§ WHAT YOU ARE ASKED TO DO:
If a line below holds the word "Privacy", count it; then say how many such lines there are and nothing else.

§ RECORDS FOR THE EXERCISE:
■ ■ ■ ■ ■ ■ ■
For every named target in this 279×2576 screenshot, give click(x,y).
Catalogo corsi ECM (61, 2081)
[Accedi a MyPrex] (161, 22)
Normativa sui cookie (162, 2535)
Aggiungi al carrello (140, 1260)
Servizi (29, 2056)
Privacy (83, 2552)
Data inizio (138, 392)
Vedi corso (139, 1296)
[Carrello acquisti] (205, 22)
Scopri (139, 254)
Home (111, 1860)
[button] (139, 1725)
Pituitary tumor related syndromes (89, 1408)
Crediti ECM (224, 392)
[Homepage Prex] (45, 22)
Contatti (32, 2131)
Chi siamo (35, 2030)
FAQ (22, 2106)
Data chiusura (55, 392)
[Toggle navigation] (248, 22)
■ ■ ■ ■ ■ ■ ■
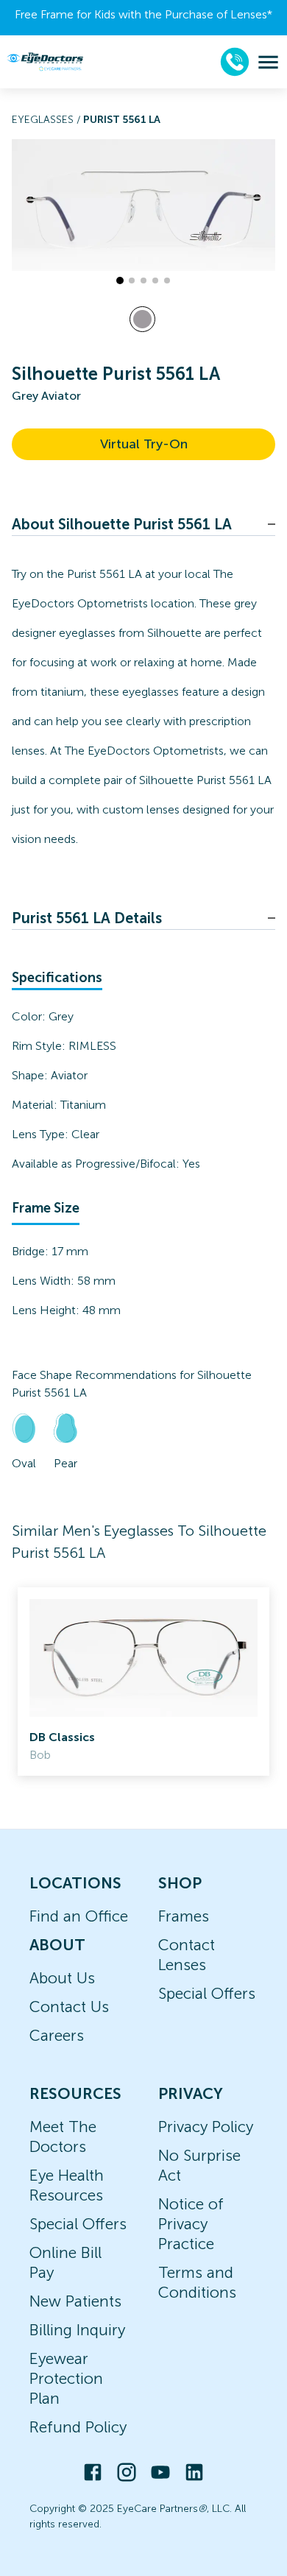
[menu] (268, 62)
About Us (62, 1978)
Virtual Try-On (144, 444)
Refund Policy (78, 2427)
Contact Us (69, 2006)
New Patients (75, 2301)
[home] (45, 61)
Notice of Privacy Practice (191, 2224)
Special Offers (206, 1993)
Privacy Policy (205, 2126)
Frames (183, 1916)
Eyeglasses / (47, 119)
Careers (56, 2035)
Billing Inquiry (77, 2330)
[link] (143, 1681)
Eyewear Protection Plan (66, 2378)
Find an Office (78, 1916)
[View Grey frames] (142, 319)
■ ■ ■ ■ ■ ■ ■
§ SOLUTION TO THE EXERCISE:
3